Source –
-- begin --

Agents need to know what a tool does to the world before calling it. Descriptions should go beyond structured annotations to explain consequences.

Conciseness4/5

Is the description appropriately sized, front-loaded, and free of redundancy?

The description is well-structured with sections, all-caps warnings, step-by-step workflow, and a detailed example. While it is somewhat verbose and repeats some instructions (e.g., 'must call inspect_doc_structure' appears twice), every sentence adds necessary guidance. The front-loading with the main purpose and critical notes is effective.

Shorter descriptions cost fewer tokens and are easier for agents to parse. Every sentence should earn its place.

Completeness5/5

Given the tool's complexity, does the description cover enough for an agent to succeed on first attempt?

Given the tool's complexity (6 params, dependencies on other tools, specific data formatting), the description covers all aspects: mandatory prerequisite call, index acquisition, data format rules, optional features (bold headers, tab), and post-verification with debug_table_structure. It does not explain the output, but an output schema exists. For an agent, this description is complete and self-contained.

Complex tools with many parameters or behaviors need more documentation. Simple tools need less. This dimension scales expectations accordingly.

Parameters4/5

Does the description clarify parameter syntax, constraints, interactions, or defaults beyond what the schema provides?

Schema description coverage is 100%, but the description adds significant value: it provides an explicit example of table_data format, reiterates the index source (inspect_doc_structure total_length), explains bold_headers default and tab_id optionality. It goes beyond the schema by giving a concrete data format example and workflow integration.

Input schemas describe structure but not intent. Descriptions should explain non-obvious parameter relationships and valid value ranges.

Purpose5/5

Does the description clearly state what the tool does and how it differs from similar tools?

Clearly states the tool creates a table and populates it with data in one operation. Distinguishes from sibling tools like append_table_rows (which adds rows to existing tables) and debug_table_structure (which inspects). The verb 'creates' and resource 'table with data' are specific and unambiguous.

Agents choose between tools based on descriptions. A clear purpose with a specific verb and resource helps agents select the right tool.

Usage Guidelines5/5

Does the description explain when to use this tool, when not to, or what alternatives exist?

Provides explicit mandatory workflow: must call inspect_doc_structure first, use its total_length as index, format data as 2D list, and optionally debug after. Gives when-to-use (single reliable operation for table creation) and when-not-to-use (never guess index). Clearly states prerequisites and alternative verification steps.

Agents often have multiple tools that could apply. Explicit usage guidance like "use X instead of Y when Z" prevents misuse.

-- end --

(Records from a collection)
-- begin --

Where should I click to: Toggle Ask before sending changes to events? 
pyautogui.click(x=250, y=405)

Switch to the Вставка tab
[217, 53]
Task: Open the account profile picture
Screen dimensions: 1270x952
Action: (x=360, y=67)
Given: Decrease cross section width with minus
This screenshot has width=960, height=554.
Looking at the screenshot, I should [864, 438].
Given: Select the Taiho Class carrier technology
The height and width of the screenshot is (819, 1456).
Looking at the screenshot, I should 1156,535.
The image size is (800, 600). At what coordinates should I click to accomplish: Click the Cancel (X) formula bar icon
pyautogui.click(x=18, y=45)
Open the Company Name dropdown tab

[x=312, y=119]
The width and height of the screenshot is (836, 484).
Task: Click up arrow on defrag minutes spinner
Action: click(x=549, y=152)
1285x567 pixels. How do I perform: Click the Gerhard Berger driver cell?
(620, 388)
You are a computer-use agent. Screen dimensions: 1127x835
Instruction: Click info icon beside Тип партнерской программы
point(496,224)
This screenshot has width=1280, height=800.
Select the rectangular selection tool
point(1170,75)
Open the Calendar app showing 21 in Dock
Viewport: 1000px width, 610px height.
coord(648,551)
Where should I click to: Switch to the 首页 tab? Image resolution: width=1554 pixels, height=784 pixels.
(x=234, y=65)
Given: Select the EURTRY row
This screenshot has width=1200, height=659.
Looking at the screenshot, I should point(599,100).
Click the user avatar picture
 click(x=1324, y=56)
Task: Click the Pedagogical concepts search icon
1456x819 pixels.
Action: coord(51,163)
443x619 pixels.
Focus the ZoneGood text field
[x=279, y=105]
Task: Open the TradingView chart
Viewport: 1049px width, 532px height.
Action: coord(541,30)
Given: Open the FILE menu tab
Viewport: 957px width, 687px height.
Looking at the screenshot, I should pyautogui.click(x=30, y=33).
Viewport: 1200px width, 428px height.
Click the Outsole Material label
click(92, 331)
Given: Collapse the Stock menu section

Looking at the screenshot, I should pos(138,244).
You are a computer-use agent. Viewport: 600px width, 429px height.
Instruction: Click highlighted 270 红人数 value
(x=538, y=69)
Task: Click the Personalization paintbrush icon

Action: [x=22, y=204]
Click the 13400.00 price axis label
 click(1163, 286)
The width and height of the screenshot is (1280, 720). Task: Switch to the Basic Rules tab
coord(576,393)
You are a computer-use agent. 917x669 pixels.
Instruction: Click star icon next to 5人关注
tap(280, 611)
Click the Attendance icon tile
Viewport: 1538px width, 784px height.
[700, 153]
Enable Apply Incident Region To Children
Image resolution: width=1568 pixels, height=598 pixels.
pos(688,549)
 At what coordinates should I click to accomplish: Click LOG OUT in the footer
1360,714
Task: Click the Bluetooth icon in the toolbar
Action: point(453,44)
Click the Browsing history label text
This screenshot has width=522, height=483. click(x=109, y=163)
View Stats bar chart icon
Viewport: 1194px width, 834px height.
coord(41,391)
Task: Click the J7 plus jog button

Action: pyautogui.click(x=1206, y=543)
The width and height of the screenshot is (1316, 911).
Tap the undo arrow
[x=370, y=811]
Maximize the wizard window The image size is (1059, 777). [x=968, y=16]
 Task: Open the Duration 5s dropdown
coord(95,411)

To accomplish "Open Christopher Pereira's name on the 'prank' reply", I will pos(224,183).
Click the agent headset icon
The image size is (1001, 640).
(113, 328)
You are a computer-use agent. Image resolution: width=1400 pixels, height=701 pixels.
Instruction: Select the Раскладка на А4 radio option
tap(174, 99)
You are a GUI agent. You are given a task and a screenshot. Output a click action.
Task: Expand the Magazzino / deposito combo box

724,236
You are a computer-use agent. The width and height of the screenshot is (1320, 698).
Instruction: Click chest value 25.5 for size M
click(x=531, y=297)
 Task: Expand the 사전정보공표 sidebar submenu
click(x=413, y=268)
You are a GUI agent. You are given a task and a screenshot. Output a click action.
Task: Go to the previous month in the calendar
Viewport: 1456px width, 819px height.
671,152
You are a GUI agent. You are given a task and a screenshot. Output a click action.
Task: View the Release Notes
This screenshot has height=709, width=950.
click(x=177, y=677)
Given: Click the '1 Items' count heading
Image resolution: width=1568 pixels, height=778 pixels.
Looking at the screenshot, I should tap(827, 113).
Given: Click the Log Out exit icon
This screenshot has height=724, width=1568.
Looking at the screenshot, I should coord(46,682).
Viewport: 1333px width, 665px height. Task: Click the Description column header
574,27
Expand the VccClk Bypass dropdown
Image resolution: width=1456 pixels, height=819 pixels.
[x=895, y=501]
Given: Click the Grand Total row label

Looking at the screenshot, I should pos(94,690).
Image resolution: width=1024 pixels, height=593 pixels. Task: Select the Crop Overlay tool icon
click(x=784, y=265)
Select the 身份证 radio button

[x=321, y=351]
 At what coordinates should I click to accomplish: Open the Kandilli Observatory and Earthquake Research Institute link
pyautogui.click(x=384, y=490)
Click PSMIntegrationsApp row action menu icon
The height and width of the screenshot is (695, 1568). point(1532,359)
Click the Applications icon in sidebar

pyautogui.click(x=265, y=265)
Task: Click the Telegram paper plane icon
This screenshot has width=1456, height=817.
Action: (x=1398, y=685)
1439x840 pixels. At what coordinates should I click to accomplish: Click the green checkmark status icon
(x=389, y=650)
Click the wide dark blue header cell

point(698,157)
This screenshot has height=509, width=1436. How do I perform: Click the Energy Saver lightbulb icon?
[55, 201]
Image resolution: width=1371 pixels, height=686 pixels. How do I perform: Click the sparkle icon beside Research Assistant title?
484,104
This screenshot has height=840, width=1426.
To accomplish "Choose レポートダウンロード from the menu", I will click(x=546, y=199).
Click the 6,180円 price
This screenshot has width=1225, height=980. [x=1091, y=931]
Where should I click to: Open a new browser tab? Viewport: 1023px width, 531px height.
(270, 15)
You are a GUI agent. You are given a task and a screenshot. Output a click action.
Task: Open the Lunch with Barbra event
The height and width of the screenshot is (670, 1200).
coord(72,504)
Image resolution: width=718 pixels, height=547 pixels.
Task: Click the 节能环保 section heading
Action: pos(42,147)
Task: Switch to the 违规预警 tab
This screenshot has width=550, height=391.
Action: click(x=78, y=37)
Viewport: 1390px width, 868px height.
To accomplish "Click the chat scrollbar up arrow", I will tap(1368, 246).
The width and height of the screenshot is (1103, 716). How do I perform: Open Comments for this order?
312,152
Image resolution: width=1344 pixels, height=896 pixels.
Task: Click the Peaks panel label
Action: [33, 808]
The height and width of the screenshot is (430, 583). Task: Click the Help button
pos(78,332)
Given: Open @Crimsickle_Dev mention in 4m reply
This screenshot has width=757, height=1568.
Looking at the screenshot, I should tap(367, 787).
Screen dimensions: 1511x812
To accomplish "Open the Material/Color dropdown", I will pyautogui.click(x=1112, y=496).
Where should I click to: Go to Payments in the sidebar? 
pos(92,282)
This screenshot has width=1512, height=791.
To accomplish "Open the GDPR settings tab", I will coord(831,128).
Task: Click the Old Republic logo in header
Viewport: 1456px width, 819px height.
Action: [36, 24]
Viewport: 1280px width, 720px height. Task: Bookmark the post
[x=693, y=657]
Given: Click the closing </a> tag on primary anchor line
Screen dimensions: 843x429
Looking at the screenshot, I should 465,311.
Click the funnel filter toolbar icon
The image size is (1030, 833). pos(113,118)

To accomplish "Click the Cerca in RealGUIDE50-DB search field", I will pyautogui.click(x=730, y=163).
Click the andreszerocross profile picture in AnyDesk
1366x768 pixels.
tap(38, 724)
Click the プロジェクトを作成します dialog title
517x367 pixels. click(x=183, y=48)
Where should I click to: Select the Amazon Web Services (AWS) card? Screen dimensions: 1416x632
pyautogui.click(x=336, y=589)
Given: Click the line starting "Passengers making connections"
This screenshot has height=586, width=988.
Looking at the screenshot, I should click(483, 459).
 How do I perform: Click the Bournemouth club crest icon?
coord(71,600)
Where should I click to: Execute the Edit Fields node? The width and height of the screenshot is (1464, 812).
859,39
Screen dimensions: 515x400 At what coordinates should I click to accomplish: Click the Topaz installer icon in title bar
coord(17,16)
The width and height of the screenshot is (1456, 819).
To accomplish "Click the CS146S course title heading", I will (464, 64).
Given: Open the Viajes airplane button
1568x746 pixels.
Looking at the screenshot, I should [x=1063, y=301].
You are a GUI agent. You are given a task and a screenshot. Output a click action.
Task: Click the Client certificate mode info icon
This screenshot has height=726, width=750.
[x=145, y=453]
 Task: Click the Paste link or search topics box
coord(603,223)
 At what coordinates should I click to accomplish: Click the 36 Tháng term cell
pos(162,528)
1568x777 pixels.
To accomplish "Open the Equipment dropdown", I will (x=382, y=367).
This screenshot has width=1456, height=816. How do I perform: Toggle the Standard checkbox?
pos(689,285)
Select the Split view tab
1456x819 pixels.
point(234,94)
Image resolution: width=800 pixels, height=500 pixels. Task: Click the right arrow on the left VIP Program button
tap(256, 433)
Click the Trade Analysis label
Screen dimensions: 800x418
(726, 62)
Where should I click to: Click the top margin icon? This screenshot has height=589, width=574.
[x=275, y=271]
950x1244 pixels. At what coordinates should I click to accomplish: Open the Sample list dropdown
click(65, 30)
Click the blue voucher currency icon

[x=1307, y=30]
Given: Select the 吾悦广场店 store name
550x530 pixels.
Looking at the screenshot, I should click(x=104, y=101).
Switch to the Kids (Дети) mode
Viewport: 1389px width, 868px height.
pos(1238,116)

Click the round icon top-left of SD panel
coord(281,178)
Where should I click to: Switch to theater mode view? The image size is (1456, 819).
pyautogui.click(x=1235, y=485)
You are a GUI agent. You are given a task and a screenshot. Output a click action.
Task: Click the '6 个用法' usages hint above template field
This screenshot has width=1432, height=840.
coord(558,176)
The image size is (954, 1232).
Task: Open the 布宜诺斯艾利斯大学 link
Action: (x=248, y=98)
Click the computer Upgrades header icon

-- end --

What this exercise asks –
A. Decide whether each statement agrees with the tool description review. Answer yes or no, and quote the deciding words from the review: (i) The review says the description explains the tool's output. (ii) Schema description coverage is 100%. (iii) The review names append_table_rows as a sibling tool that adds rows to existing tables.
B. Reproduce the portion of the tool description review that starts at the words "The description is" and ends after the words "notes is effective.".
None of this work requires the material.

Responses per task –
A.
(i) No: "It does not explain the output, but an output schema exists."
(ii) Yes: "Schema description coverage is 100%"
(iii) Yes: "append_table_rows (which adds rows to existing tables)"

B.
The description is well-structured with sections, all-caps warnings, step-by-step workflow, and a detailed example. While it is somewhat verbose and repeats some instructions (e.g., 'must call inspect_doc_structure' appears twice), every sentence adds necessary guidance. The front-loading with the main purpose and critical notes is effective.